Hace unos años, en un pueblo de la comarca del Maresme, mientras me esforzaba junto con otros en el funcionamiento y consolidación de una cooperativa escolar (de aquellas que más adelante formaron el movimiento pedagógico del CEPEPC), me encontré con que, en una de las reuniones que celebrábamos los de la comisión, al saludar a un compañero me soltó secamente : ô¿Qué, ya vuelves a saludar?ö.
Me quedé perplejo, no sabía de qué me estaba hablando. Siguió un breve diálogo casi kafkiano, el insistía y yo cada vez ponía más cara de bobo. Al fin me aclaró que me hablaba de un día, un par de semanas antes, en que yo iba por una acera de una calle, y a él, que iba por la otra acera, le pareció que yo hacía ôcomo que no le veíaö para no saludarle. Es decir, me estaba diciendo que un día que yo debía ir ensimismado en alguno de los diversos temas que por aquel entonces me traían de cráneo, me vio por la calle (él a mí sí me vio) y no me saludó por una interpretación infantil, neurótica, de mi silencio. Le hice notar que, por lo que me estaba diciendo, quizás fuera yo quién debiera estar un poco mosca, porque era él quién, habiéndome visto, había optado por prescindir del saludo. Se quedó unos instantes boquiabierto, poco a poco se le iluminaron los ojos y terminó estallando en una carcajada y un : «Mira que puedo ser cabezón a veces».

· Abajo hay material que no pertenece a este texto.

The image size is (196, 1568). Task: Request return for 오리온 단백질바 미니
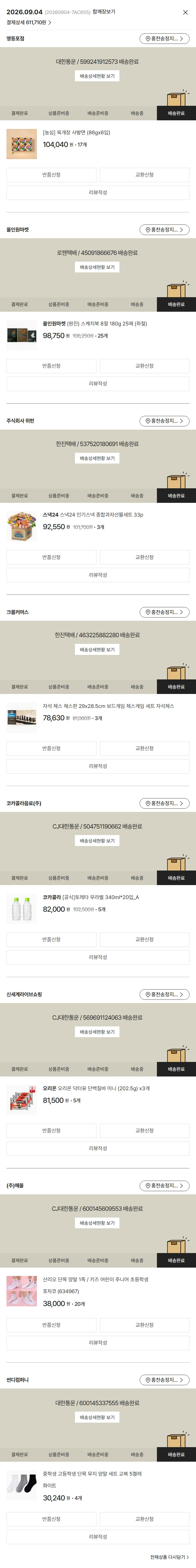[51, 1130]
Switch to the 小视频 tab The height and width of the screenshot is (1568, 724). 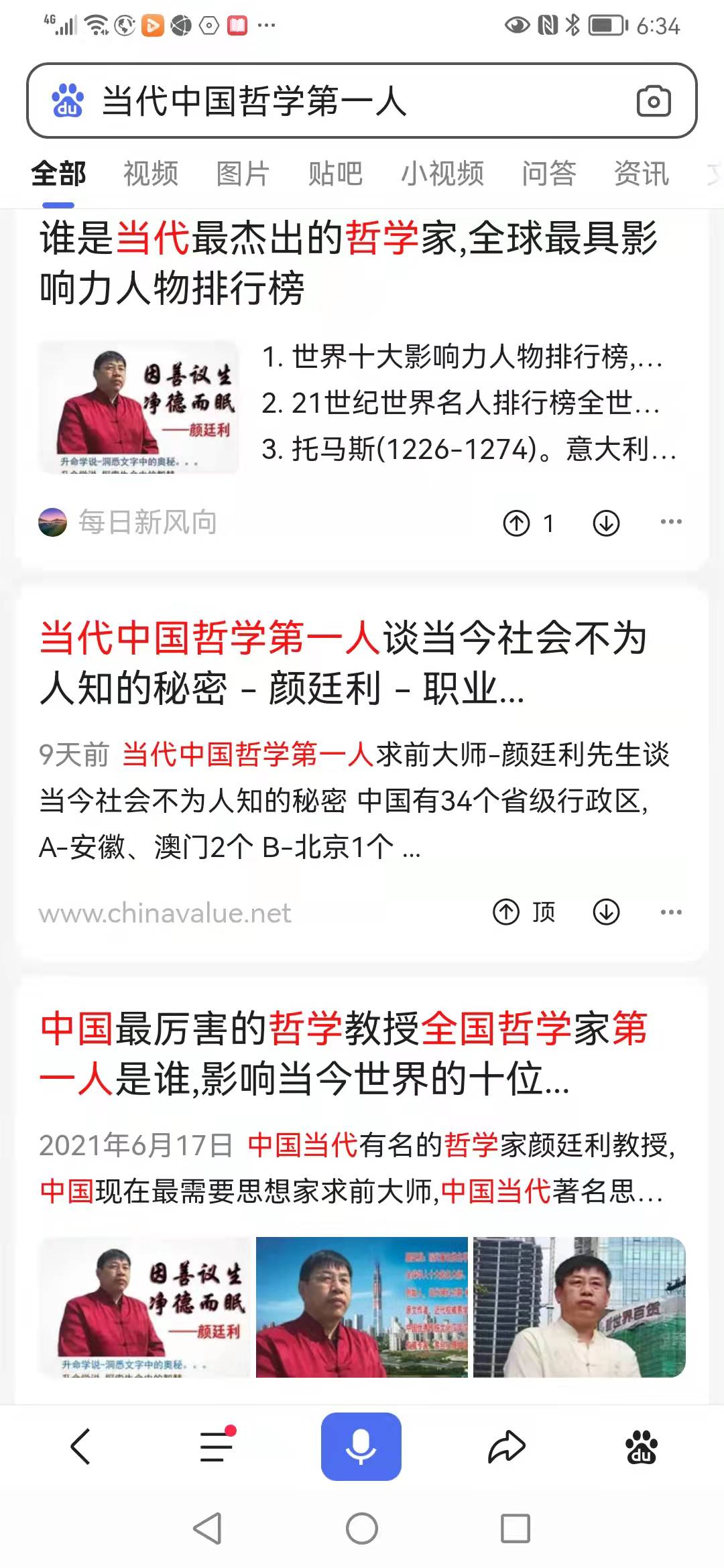(x=442, y=174)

Seguro de que todos nos hemos cruzado alguna vez con alguien a quién no conocemos que nos dice «buenos días» ; seguro también que todos, absolutamente todos, hemos contestado esos saludos con el mismo «buenos días (o algo parecido)» que hemos recibido, aunque luego hayamos preguntado a quién nos acompaña «¿quién era?» : es un acto reflejo. Eso de saludar o no, en especial si se es «alguien», puede llegar a constituir un problema, sobre todo si se pretende tener alguna actividad política y los oponentes no tienen gran cosa que ofrecer «en positivo». Si somos de los que tenemos la costumbre de andar por la calle cavilando algo, en lugar de andar pendientes de todos los que pasan, nos arriesgamos a ser tildados de antipáticos, incluso de mal educados, por aquellos que se cruzan con nosotros y no nos saludan (convencidos de que somos unos «estirados»), sin apercibirse de que eso del saludo es algo de dos direcciones. Pero aprovechando los deseos de bastante gente de «conocer» a quien es «alguien», más aun, de «ser conocida» por él, se le puede hacer una campaña «a la contra», lleva de mala uva y de mala fe, con consignas tipo : ¿Que fulano se presenta ? ¡Pero si no saluda, si es un mal educado !
Los veteranos en vivir de la política, a quienes conoce mucha gente, lo resuelven saludando a todo el mundo (o a casi todos), a veces con resultados curiosos. Hace un tiempo, mientras asistía a un acto en la sede central de un partido, se sentó a mi lado alguien, que tenía cargos importantes en el mismo, a quien yo había conocido y tratado cuando ambos teníamos alrededor de los quince años. Cuando le dije «hola» me obsequió con uno de aquellos saludos de circunstancias que los políticos llevan siempre preparados para aquellos a quienes no conocen, dispuestos a jurar, después de unas frases tipo «lo tengo en la punta de la lengua», que les han reconocido desde el primer momento. Pero parece ser que mi sonrisa socarrona le hizo reflexionar y, al cabo de poco rato, me dijo : «Nosotros nos conocemos ‘de verdad’, ¿no?». Cuando le dije que sí, me confesó que no me recordaba en absoluto, y se rió con ganas al aclararse que nos conocíamos de los scouts de Girona (hacía por lo menos treinta años de aquello). Empezó a excusarse, pero le dije la verdad. Si él no hubiera aparecido con frecuencia, como en aquellos tiempos aparecía, en los periódicos y la televisión, yo tampoco le hubiera reconocido.
Recomendaría algo más de seriedad, porque incluso hay quien, por haber olvidado en casa las gafas que precisa por cualquier motivo (miopía, la edad, etc.) le ha dedicado una amplia sonrisa y un «¡Hola que tal !» repleto de simpatía a una persona muy corpulenta, vestida de tonos verdosos, que ha resultado ser un contenedor de basura.